Jake tiene ganas de gritar que ellos inventaron el idioma, pero solo conseguiría alargar la discusión que parece acosarlos, embutiéndolos en este rancio crepúsculo. Tiene la sensación de que Connie pretende liberarse a sí misma de este cuando dice:

– Quiero enviar gente en ambas direcciones.

– ¿Y qué pasa con el motivo por el que estamos aquí?

– Preparar la tienda para mañana, bueno, para hoy ya, a eso te refieres.

– Dime otro si lo sabes.

– Ya no vamos a acabar a tiempo. Estoy seguro de que tus amigos neoyorquinos lo entenderán.

– ¿Sí? Yo no. Convénceme.

– La luz es muy mala. Mientras más te alejas de la ventana es peor. No queremos que la gente se arruine la vista para nada y tengan que irse a casa, ¿verdad? No me sorprendería tampoco que todos acabáramos en cama con un resfriado.

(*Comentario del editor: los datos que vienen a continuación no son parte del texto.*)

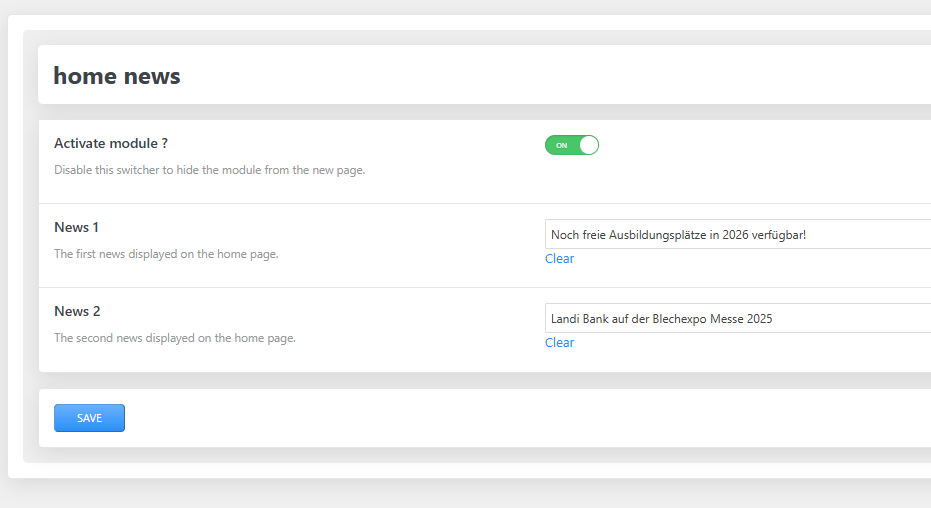Click 'The second news displayed' description text
Screen dimensions: 931x508
[174, 338]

– Piensas que eso es mucho pedirle al equipo después de haber prometido arreglar la tienda.

– Ya hemos discutido eso. No habrá tiempo. No te preocupes, no te quedarás solo. Yo me quedo.

– No serás la única -declara Greg.

– Greg está diciendo que él también, y están Ray y Angus aunque no hayan tenido éxito con los fusibles.

– ¿Es así? ¿Estáis todavía ahí vosotros dos? Os hablo, Ray y Angus.

Gruñen tras la puerta en la esquina más oscura de la tienda, tan al unísono que podrían haber emitido una única voz amortiguada.

– Han dicho que sí -transmite Connie.

– Entonces siguen trabajando en los fusibles, ¿verdad?

– Sí -responde la doble voz.

– Dime, Connie.

– Dicen que sí.

– Entonces démosles algo más de tiempo. Puede que les quede poco.

– ¿No crees que Agnes ya ha sido lo bastante valiente? Si yo estuviera en su lugar ya estaría armando mucho jaleo a estas alturas -comenta, y con un movimiento que sugiere un intento de apartarse de la repetitiva discusión, se da la vuelta y cubre el auricular con la mano-. El que vaya a ir que vaya. Me hago responsable. La puerta no está cerrada.

Jake se demora en colocar el libro que tiene en la mano en lugar de simplemente soltarlo. Luego se reúne con Mad y Jill en el mostrador.

– No puedo creer lo que estoy viendo. Parece que los perros se escapan de sus casetas -dice Woody.

– Intentan irse todos -grita Greg-. No los necesitamos, ¿verdad que no? No creo que vuelvan.